A diferencia de Corina Machado, que tampoco estará en Caracas si llegan los misiles Lockheed Martin, la mayoría de los caraqueños rechazan la polarización en blanco y negro de la  política entre la derecha radical venezolana y parte del chavismo en el poder. “Aquí somos grises”, dice Tatiana, que vende zapatillas por 500 dólares a clientes de la oposición y del chavismo también. 

Si la retórica de guerra y venganza de Corina Machado no convence a la mayoría de los caraqueños, tampoco hay mucho entusiasmo por la retórica  trasnochada de “patria o muerte” del gobierno. Paradójicamente,  Corina Machado y Maduro tienen algo en común: la demagogia sobre la guerra es necesaria para su supervivencia política. Pero en las calles de Caracas, reina la política del avestruz. “Yo no escucho las noticias en la radio; me atormentan”, dice Cesar, un conductor de Ridery, la excelente versión venezolana de Uber, y cambia a la cadena de salsa.

“Muchos se autobloquean, algunos porque no creen que esto puede pasar y que vamos a volver a repetir la misma historia, otros porque saben que no pueden hacer nada”,  añade el encuestador en Altamira. “¿Qué va a hacer la población venezolana cuando tiene enfrente a la flota de los Estados Unidos?” 

“¿Qué va a hacer el pueblo venezolano cuando tiene en frente a la flota de EE.UU?”

Efectivamente, el sobrecogedor despliegue de la US Navy en el Caribe ya ha sumado dos buques más, el San Antonio y el Fort Lauderdale, para convertirse en la más grande desde la primera guerra del Golfo. 

Solo a los creyentes del viejo chavismo se les ocurre hablar de resistir. “Yo tengo 75 años, pero moriré por la patria; y mi arma principal es mi convicción”, exclama un diputado chavista afrovenezolano en el barrio de San Agustín. No es la reacción más común, y menos en gente joven.
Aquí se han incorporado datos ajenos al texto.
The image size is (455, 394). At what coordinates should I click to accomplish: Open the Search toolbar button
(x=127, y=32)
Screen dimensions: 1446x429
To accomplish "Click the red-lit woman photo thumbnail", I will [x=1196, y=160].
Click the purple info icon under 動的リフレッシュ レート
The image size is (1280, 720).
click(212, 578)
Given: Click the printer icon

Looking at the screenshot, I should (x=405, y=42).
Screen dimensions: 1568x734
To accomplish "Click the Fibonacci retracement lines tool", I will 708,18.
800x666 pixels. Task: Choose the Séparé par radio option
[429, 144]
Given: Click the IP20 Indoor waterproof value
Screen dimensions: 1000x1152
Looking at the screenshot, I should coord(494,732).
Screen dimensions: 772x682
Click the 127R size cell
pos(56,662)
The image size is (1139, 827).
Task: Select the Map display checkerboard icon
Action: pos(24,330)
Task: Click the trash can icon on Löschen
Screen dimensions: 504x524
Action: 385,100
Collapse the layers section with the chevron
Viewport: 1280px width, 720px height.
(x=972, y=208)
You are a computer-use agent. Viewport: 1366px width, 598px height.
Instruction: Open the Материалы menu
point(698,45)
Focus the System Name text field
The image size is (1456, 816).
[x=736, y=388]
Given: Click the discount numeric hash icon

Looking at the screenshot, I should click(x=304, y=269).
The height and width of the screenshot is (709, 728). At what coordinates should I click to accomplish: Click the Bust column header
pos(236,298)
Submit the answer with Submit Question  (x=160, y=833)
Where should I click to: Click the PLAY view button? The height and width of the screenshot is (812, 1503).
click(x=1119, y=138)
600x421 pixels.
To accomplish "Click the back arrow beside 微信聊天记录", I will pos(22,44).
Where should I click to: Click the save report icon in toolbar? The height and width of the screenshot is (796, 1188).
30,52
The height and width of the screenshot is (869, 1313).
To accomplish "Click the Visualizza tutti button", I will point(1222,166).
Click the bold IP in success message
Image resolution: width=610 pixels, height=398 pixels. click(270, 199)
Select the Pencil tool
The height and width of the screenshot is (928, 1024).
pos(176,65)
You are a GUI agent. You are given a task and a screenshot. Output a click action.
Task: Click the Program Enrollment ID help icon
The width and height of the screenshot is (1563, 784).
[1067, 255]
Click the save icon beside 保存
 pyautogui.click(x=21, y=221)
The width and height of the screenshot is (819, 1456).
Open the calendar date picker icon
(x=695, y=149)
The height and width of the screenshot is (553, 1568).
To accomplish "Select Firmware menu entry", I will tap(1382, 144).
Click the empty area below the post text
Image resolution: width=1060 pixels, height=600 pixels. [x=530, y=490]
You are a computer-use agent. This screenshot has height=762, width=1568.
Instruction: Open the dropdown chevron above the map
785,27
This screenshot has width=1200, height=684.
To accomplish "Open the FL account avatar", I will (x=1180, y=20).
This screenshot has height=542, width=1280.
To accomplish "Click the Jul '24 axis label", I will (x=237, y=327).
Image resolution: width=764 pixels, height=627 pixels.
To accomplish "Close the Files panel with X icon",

Una parte de la sangre fría que corre por las venas de Caracas en la cuenta atrás al bombardeo obedece a una peligrosa falacia. Aquello del  “ataque quirúrgico”. “Si hay bombas, que sean bombas allá donde tienen que estar. ¡Aquí no!”, dice una joven camarera en la panadería Flor de Altamira, donde los caraqueños comían arepas asadas y huevos con perico,  un manjar interrumpido solo por las miradas al teléfono y a las redes sociales. “La mayoría de la gente espera que no sea un bombardeo como tal, sino que sea quirúrgico. O que manden un equipo, un comando, que lo agarre (a Maduro) y que lo detenga”, explica Wilmer González, que espera que Trump no estropee la Navidad.